Classique du cinéma fantastique, the ?mega-man n’a pourtant rien de particulièrement exceptionnel, tout en étant un film admirable.
Seconde adaptation cinématographique du chef d’œuvre de Richard Matheson « Je suis une légende », ce film prend de grandes libertés par rapport au livre original, dont il n’est finalement qu’un lointain cousin.
Ici, les vampires monstrueux, assez proches du zombie du roman (et aussi du dernier film en date) sont remplacés par une bande de fanatiques religieux albinos (avec lunettes de soleil) qui craignent la lumière et veulent faire disparaître toutes traces de la civilisation passée, car la technologie, c’est le mal !!

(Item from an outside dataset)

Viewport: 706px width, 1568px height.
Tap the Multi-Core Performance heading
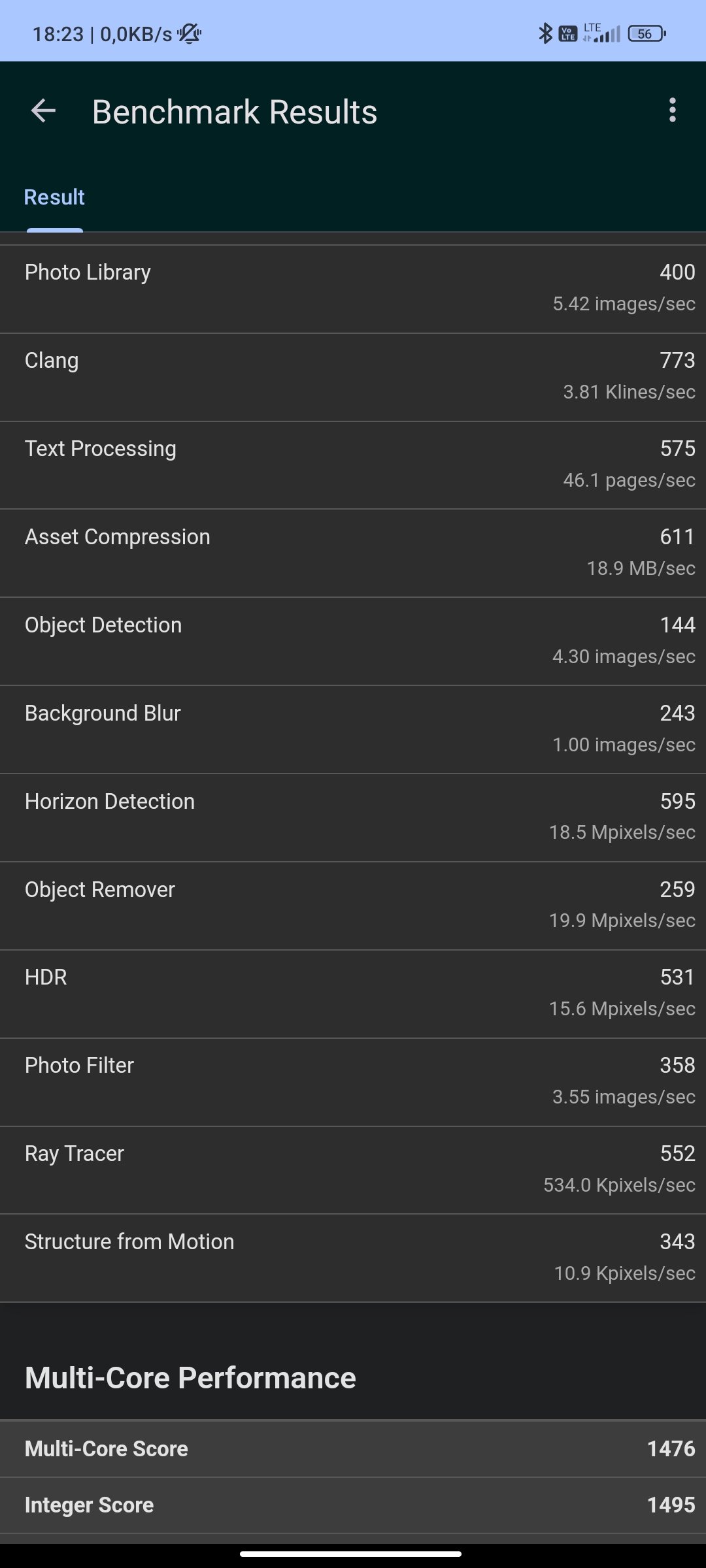pos(190,1378)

Au milieu de cela, Robert Neuville, incarné avec talent par Charlton Heston, est un docteur/colonel ayant possibilité de sauver le monde, ce qu’il n’a pas fait avant et on se demande bien pourquoi ?

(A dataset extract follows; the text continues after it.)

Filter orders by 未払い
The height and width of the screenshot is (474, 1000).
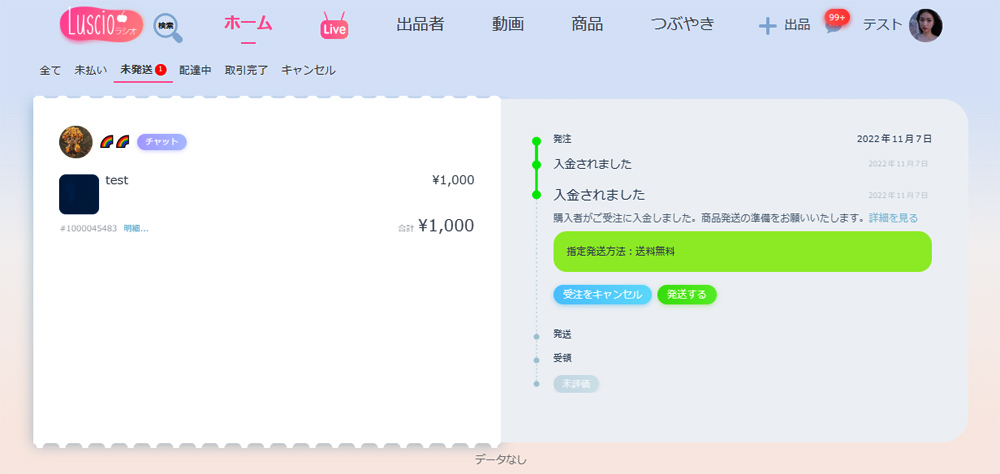point(91,70)
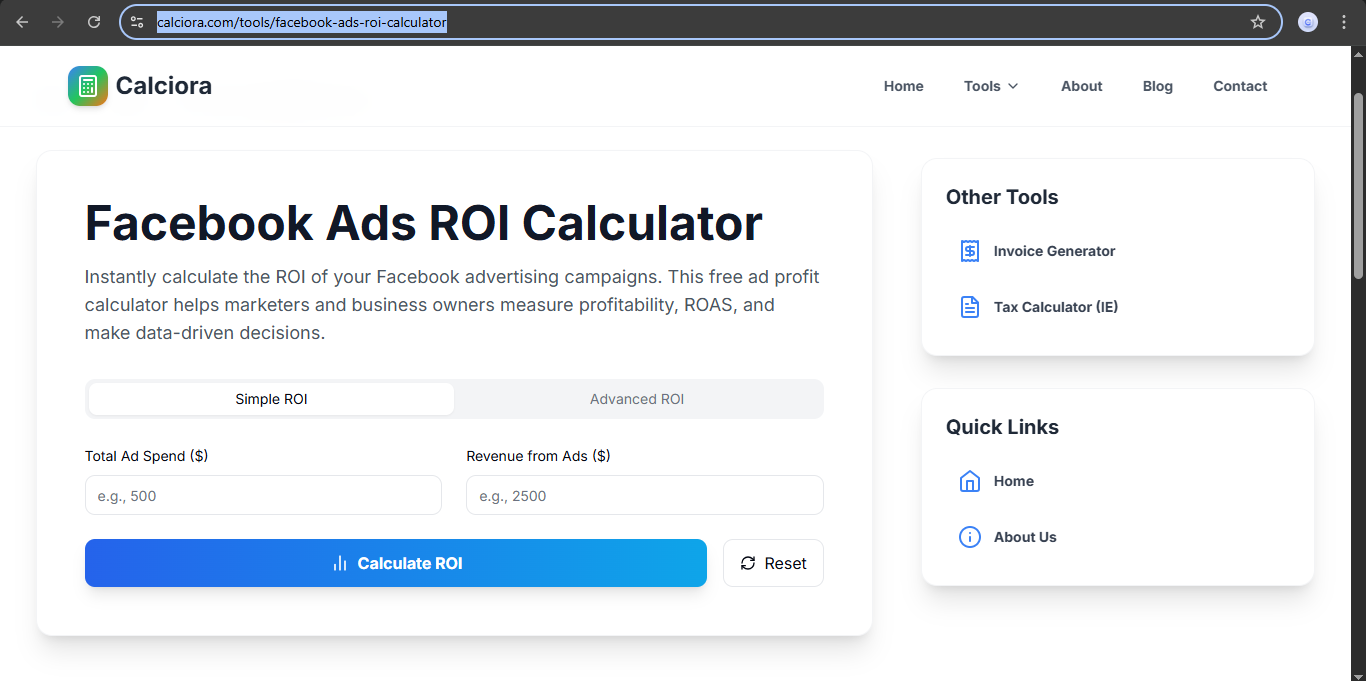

The ?mega-man met en scène avec un réel talent la grande solitude du personnage principal, seul dans un monde seulement peuplé de monstres nocturnes, sous-entendant même son alcoolisme latent.
Pourtant le film sonne faux quand on comprend mieux à qui il fait face, le sentiment de solitude et le silence faisant place à un affrontement en règle contre ces forces du mal.

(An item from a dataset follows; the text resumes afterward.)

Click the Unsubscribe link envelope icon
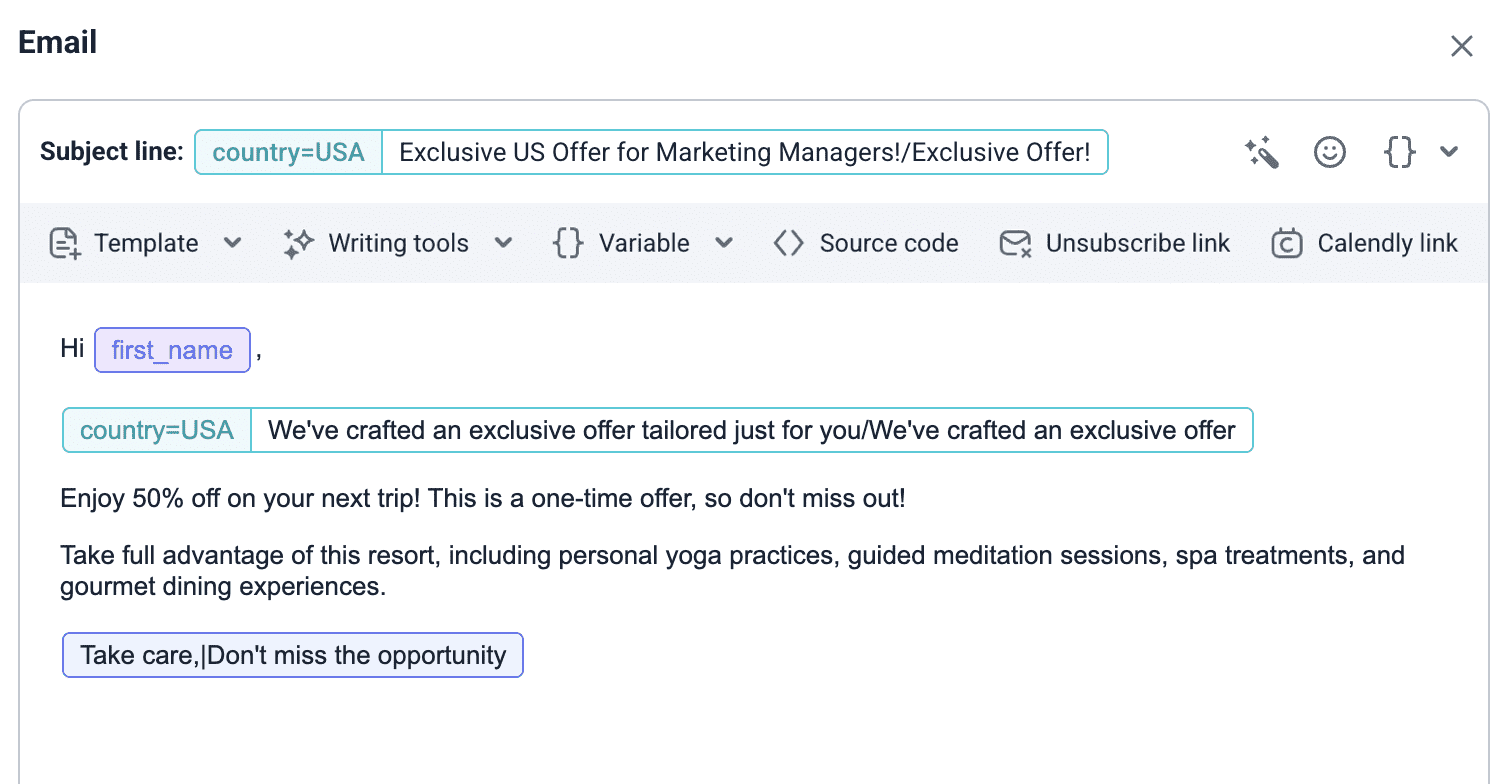Image resolution: width=1504 pixels, height=784 pixels. pos(1015,244)
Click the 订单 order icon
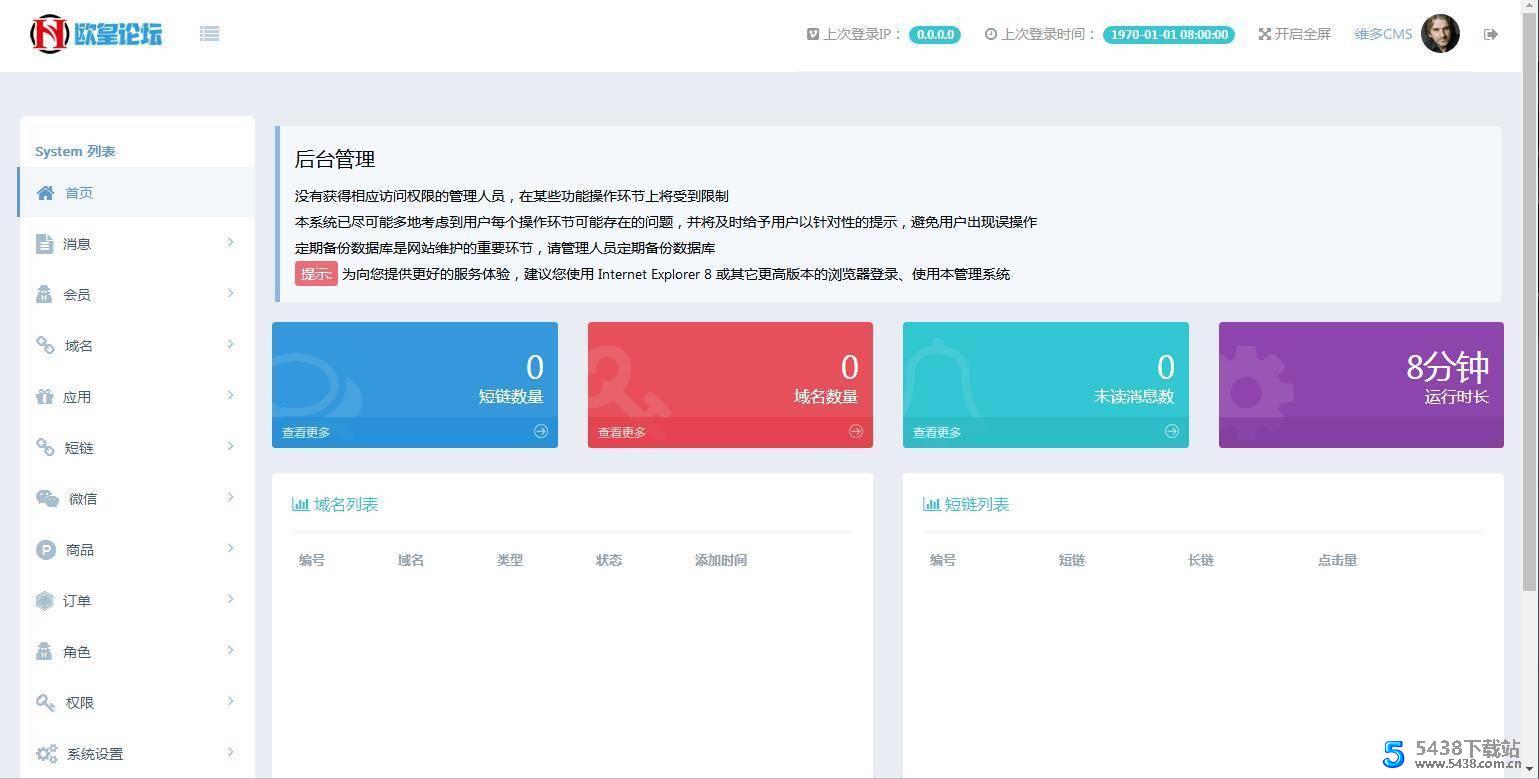Image resolution: width=1539 pixels, height=779 pixels. (45, 600)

Le groupe d’enfants, espoir pour reconstruire le monde, n’a lui aussi, qu’un rôle assez obscur au début, tout comme Lisa, qui ne sert qu’à perturber notre héros, comme son frère bien peu reconnaissant.
La plupart des personnages secondaires servant plus de ressorts scénaristiques qu’autre chose.
Le métrage se finit d’ailleurs sur la figure christique de Neuville, reflet de son importance et du symbole qu’il véhicule.
Film typique des années 1970, classique à souhait, doté d’un scénario assez naïf et lent, the ?mega-man est au final relativement décevant, mais vaut le visionnage, un classique un brin démodé, mais le reflet d’une époque et de tout un pan du cinéma fantastique qui vaut quand même le détour.